So, user-centric and federated technologies are shown as working together – but not at the same time. The user-centric piece hands off to the the federation piece. Federation is presented as a lower-level piece of infrastructure (which it can be) that doesn't seem to touch the user.

Hmmm.  What I'm really saying is that in the demo being shown, the user has a relationship with the portal, which offers a nice array of services.  So in terms of technology, the identity relationship is user-to-portal, not user-to-individual-service.  One could also say the “services” can be “outsourced” by the portal – and are dealing with users as proxies for the portal.  Once the user has entered the portal, there is a “magic carpet” that takes her from service to service. 

But note:  The portal could also take the user to a service with which she would have a completely independent identity relationship.  In this case, the user would again see the Cardspace interface and select her identity through it.

Paul (three) continues:

This interpretation is reinforced by Kim:

To my way of thinking, you have two more or less orthogonal technology efforts – that oriented around federation issues, and that oriented around the user’s experience.

This ignores the possibility for SAML-based technologies to provide the very same user-experience (i.e. real-time identity sharing control, IDP selection etc) that I-Cards enables.
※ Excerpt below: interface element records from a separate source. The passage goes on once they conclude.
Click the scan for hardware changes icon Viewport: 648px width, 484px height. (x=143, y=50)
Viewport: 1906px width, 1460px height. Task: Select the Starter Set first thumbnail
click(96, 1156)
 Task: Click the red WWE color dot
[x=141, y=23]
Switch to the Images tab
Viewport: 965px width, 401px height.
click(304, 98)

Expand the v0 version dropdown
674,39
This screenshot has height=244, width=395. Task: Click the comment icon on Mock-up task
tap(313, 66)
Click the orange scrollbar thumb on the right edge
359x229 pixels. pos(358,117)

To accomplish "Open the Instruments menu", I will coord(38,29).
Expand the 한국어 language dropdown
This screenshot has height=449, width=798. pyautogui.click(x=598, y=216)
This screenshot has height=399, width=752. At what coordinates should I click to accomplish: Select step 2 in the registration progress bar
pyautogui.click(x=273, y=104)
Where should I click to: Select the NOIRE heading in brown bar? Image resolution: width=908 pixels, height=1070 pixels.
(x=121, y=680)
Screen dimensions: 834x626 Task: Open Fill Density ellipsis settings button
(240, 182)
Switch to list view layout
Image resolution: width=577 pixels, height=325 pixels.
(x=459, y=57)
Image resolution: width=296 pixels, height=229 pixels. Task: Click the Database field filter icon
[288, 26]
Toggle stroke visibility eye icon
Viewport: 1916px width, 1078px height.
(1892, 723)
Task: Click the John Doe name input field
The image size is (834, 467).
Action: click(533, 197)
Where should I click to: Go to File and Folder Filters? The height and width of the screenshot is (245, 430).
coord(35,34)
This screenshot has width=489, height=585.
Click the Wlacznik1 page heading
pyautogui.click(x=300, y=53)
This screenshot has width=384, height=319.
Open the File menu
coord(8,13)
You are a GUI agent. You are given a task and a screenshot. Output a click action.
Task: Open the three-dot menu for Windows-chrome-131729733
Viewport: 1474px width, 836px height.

Is SAML's Enhanced Client or Proxy (ECP), as it enables similar control mechanisms, then user-centric?

Probably not, as Kim also hilites the common UI of Cardspace and its relevance

Should my experience therefore be totally discontinuous as I move from one portal to another, being organized by the portal rather than by my own system

Exactly.  Maybe I was more successful at communicating with Paul Masden than I initially thought – I think he sees my point. 

The portal just cannot know all my identity relationships (unless I were to find myself in some hiddeous “total environment” where everyone knows everything). 

So the portal, simply by virtue of the role it plays in the system, cannot organize my perception and use of identities across the board.  This is one of the key points I'm trying to make, and explains why you need user centric technologies and they are orthogonal to federation technologies even though in both cases you have claims being asserted and relied upon.

Finally, Paul asks:

If the phone manufacturers (or those of set top boxes) were to come together and agree on user-interface standards – would that be user-centric?

If they allow users and relying parties to represent and select between their multiple identities then yes, sure, exactly.  But it's not just a question of user interface (UI), it's a question of capabilities that are represented through UI.  I don't know why people reduce this to UI.

The fact that phones could deliver these new capabilities is why it makes perfect sense to put Information Cards on phones, music players, and other devices.  I first proposed putting them on computers because I happen to work in that industry.  But I know a lot of people who are interested in getting the same identity relationships to appear across all kinds of devices.

Federation and user-centricity

Conor Cahill picked up on a discussion I recently relayed to identityblog readers – part of an ongoing dialog between Brett McDowell and Dick Hardt.  Conor says:

I think the issue causing the disagreements here is the interpretation of the term “federation” when discussed in an identity context.

Certainly federation can mean groups of businesses working together and this is the traditional meaning of the term in the business community. This meaning would fit with Kim's statement above.

However, in an identity context (as in “identity federation” — the stuff the Liberty Alliance has been working on since its founding) the term federation was used to describe the sharing of identity information from party A to party B. Party A is usually some party representing the user (acting on the user's behalf) such as an Identity Provider or an Attribute Provider. There is nothing that says whether Party A is an entity operated by the user or by some 3rd party.

In fact, in the Cardspace solution, the process of sending data through an Infocard instance to a relying party would be considered taking place under identity federation, whether the infocard instance was rooted in a local data source or a remote data source.

Ultimately, I would say that federation can be used in both user centric and non-user centric solutions. Federation is a technology/protocol and user centric is an implementation philosophy. When designing a user centric solution, you almost always have to include some form of identity federation, but give the user great control over its use. The converse is not required to be true (although I wouldn't object to it if it was true in any environments in which I played).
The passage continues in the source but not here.